И стоять, и дышать, и думать – вот, я живой еще,
Утро пахнет морозом, и пар изо рта, и мне бы
Хоть бы день; а уже тишина начинает сигналить воюще,
Уже сердце растет, как сказочное чудовище,
Небо едет вниз по дуге, и ты падаешь возле неба.
Твою душу легонько сталкивают корабликом
Вдоль по вечной реке, и весь мир обретает краски
И рельеф; а ты сам навсегда лежишь почерневшим яблоком,
Поздним августом, на ступенечке
У терраски.
* * *
Построенье сюжета странно,
Цель трагически неясна:
У нас не совпадают столицы, страны,
Интересы, режимы сна.
You will have no sympathy for my grieving [1],
You will have no pity of any sort —
Позвонить мне стоит пятнадцать гривен,
А ко мне приехать – так все пятьсот;
Если пить, то сейчас, если думать, то крайне редко,
Избегая счастливых, мамы и темноты.
Для чего мне все эти люди, детка,
Если ни один все равно не ты.
Если кто-то подлый внутри, ни выгнать, ни истребить,
Затаился и бдит, как маленькая лазутчица.
Ай спасибо сердцу, оно умеет вот так любить —
Да когда ж наконец
разучится.
15–16 января 2008 года.
Пока ты из щенка – в молодого волка
Пока ты из щенка – в молодого волка, от меня никакого толка.

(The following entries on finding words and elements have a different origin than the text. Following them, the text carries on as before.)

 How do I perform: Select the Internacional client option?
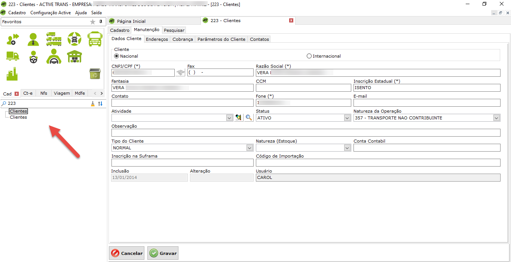point(309,56)
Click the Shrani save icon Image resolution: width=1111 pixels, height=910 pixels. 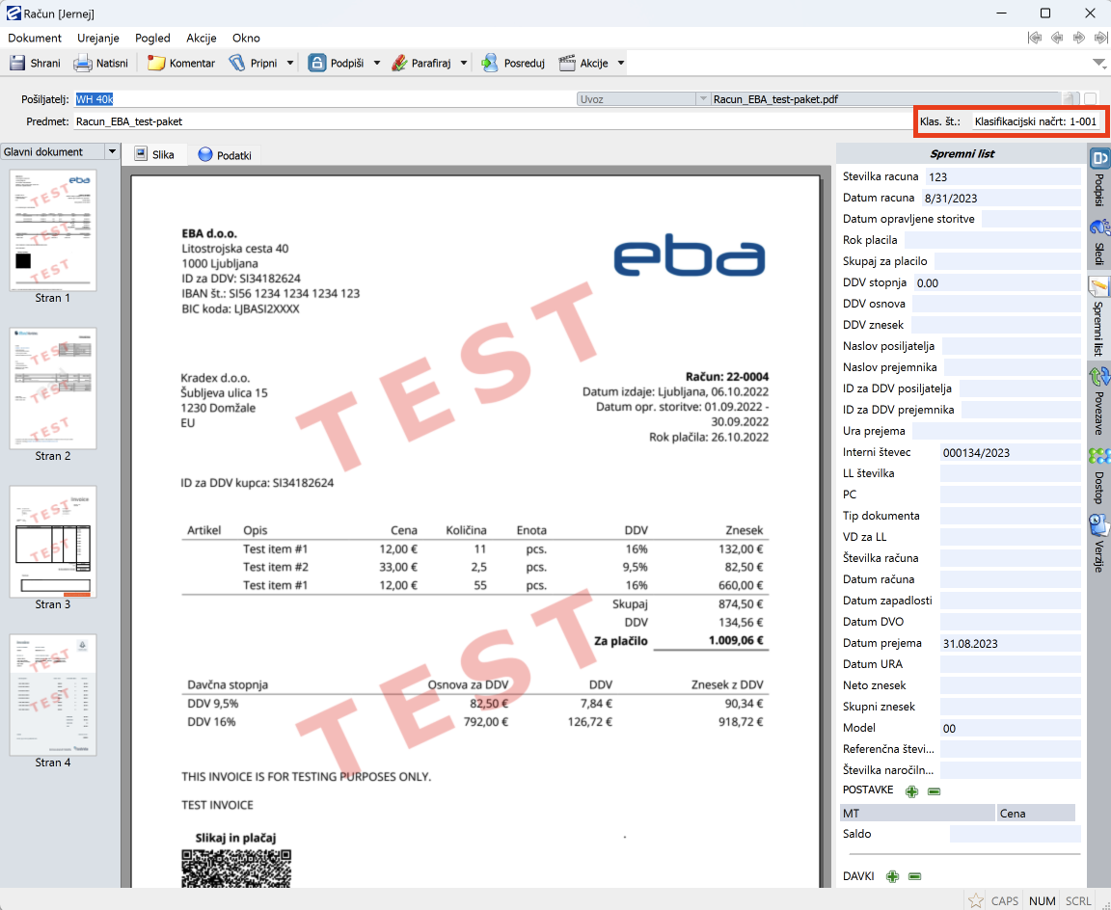[x=18, y=64]
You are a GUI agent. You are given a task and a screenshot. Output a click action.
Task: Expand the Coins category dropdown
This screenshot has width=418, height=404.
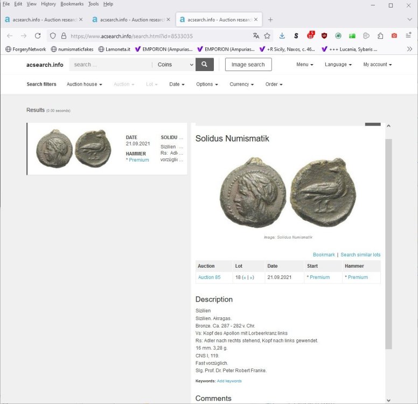175,65
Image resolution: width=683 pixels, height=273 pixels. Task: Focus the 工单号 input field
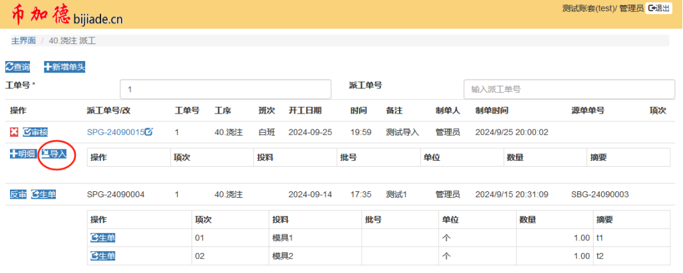point(225,89)
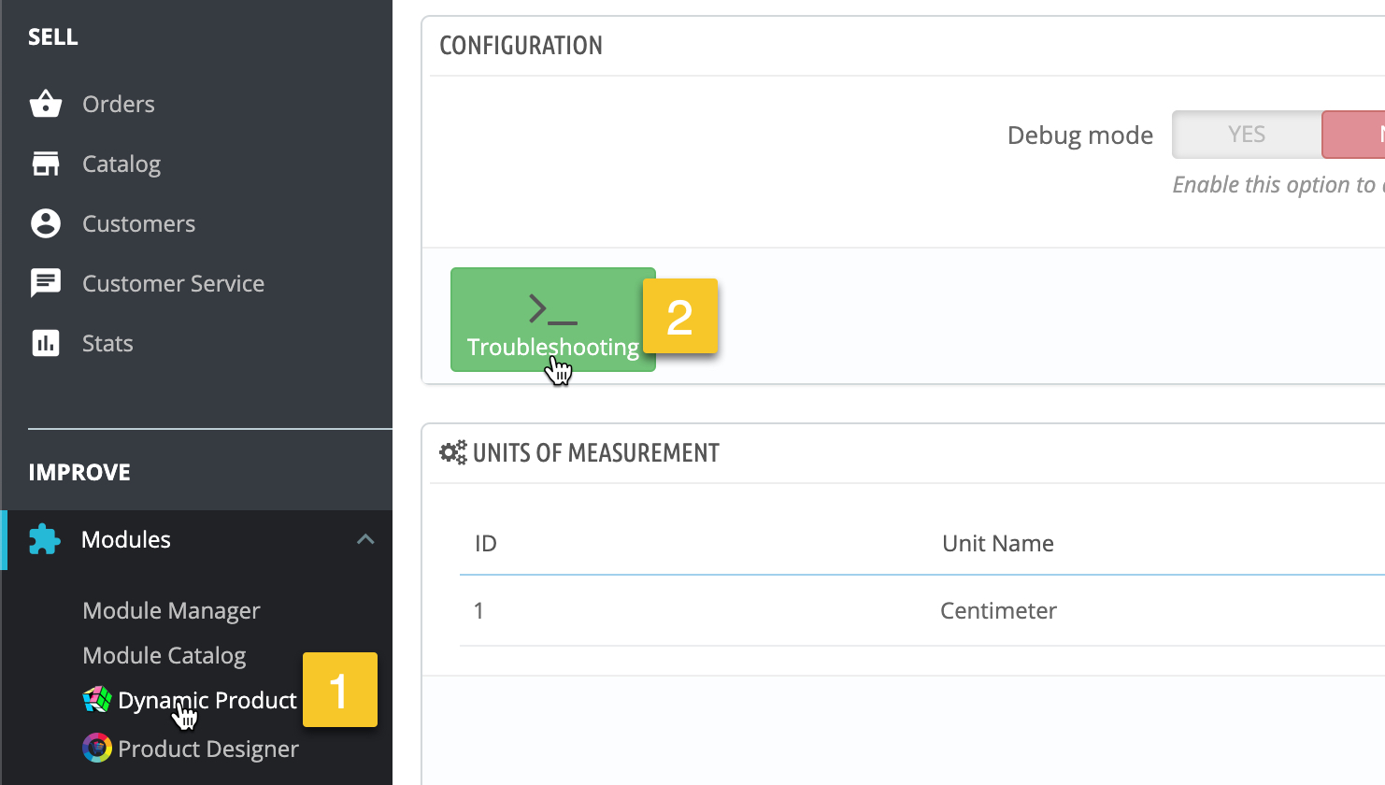
Task: Sort by Unit Name column header
Action: click(x=997, y=543)
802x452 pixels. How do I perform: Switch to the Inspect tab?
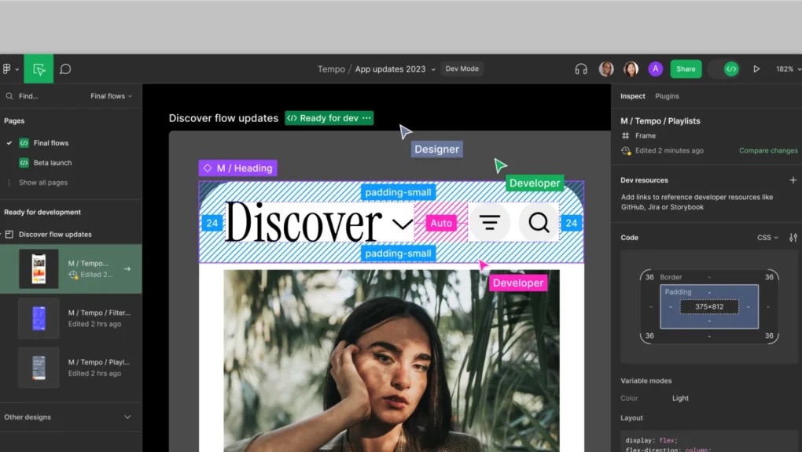coord(632,96)
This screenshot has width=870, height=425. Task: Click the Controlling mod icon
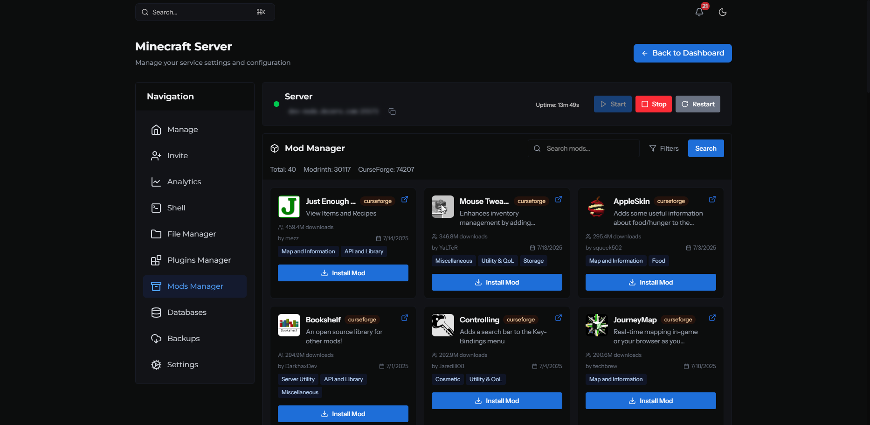[443, 325]
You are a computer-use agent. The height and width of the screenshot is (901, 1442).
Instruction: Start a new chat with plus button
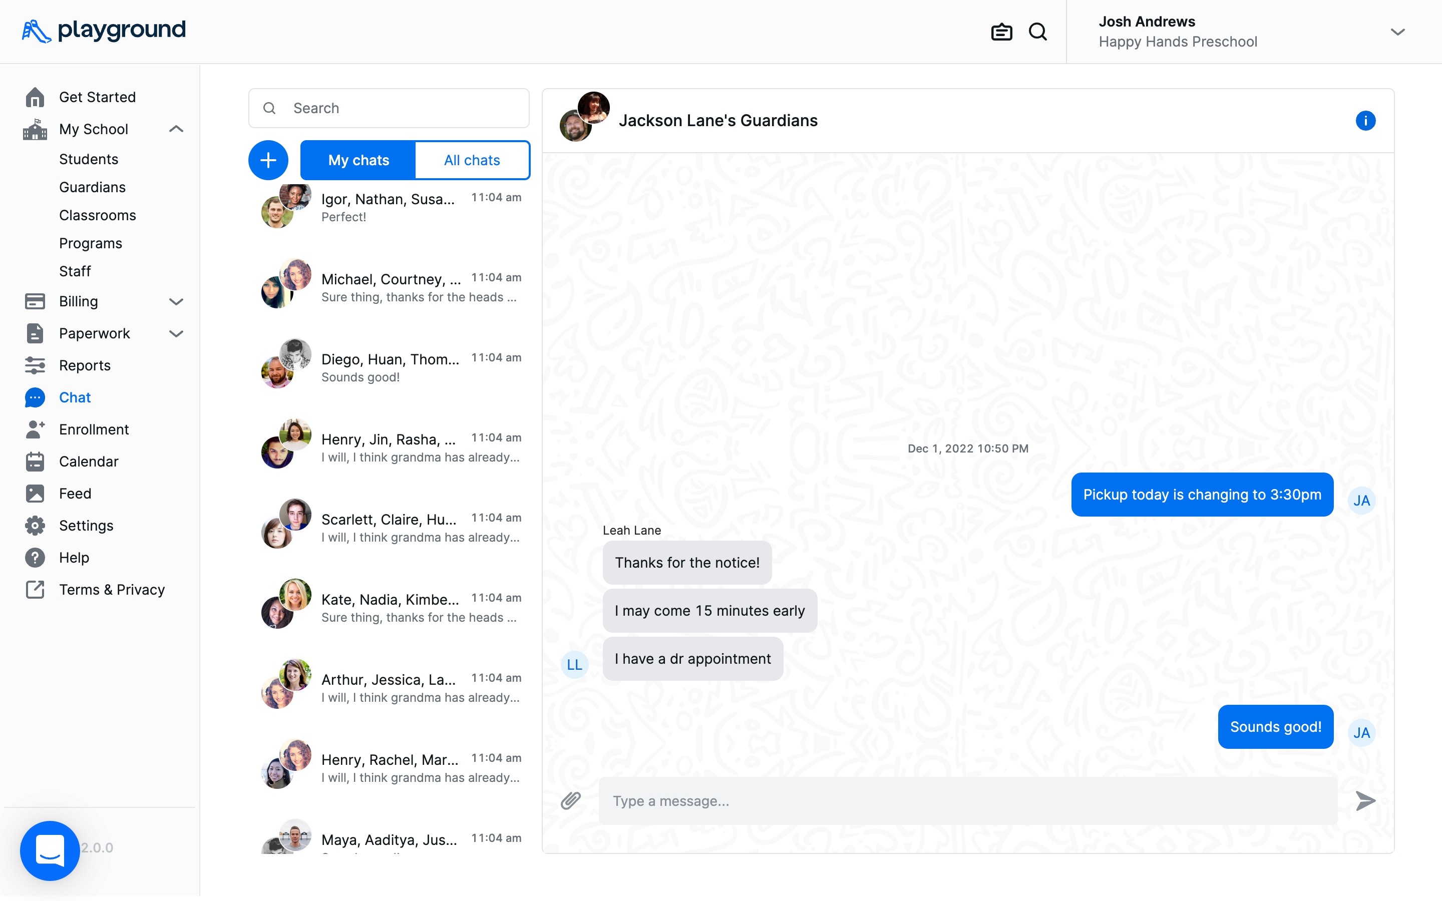(268, 160)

Ты приходишь с большим уловом,
а я с каким-нибудь круглым словом,
Ты богатым, а я смотрю вслед чужим регатам,
Что за берега там, под юным месяцем под рогатым.
Я уже могу без тебя как угодно долго,
Где угодно в мире, с кем угодно новым,
Даже не ощущая все это суррогатом.
Но под утро приснится, что ты приехал, мне не сказали,
И целуешь в запястье, и вниз до локтя, легко и больно
И огромно, как обрушение бастиона.
Я, понятно, проснусь с ошпаренными глазами,
От того, что сердце колотится баскетбольно,
Будто в прорезиненное покрытие стадиона.
Вот зачем я ношу браслеты во все запястье.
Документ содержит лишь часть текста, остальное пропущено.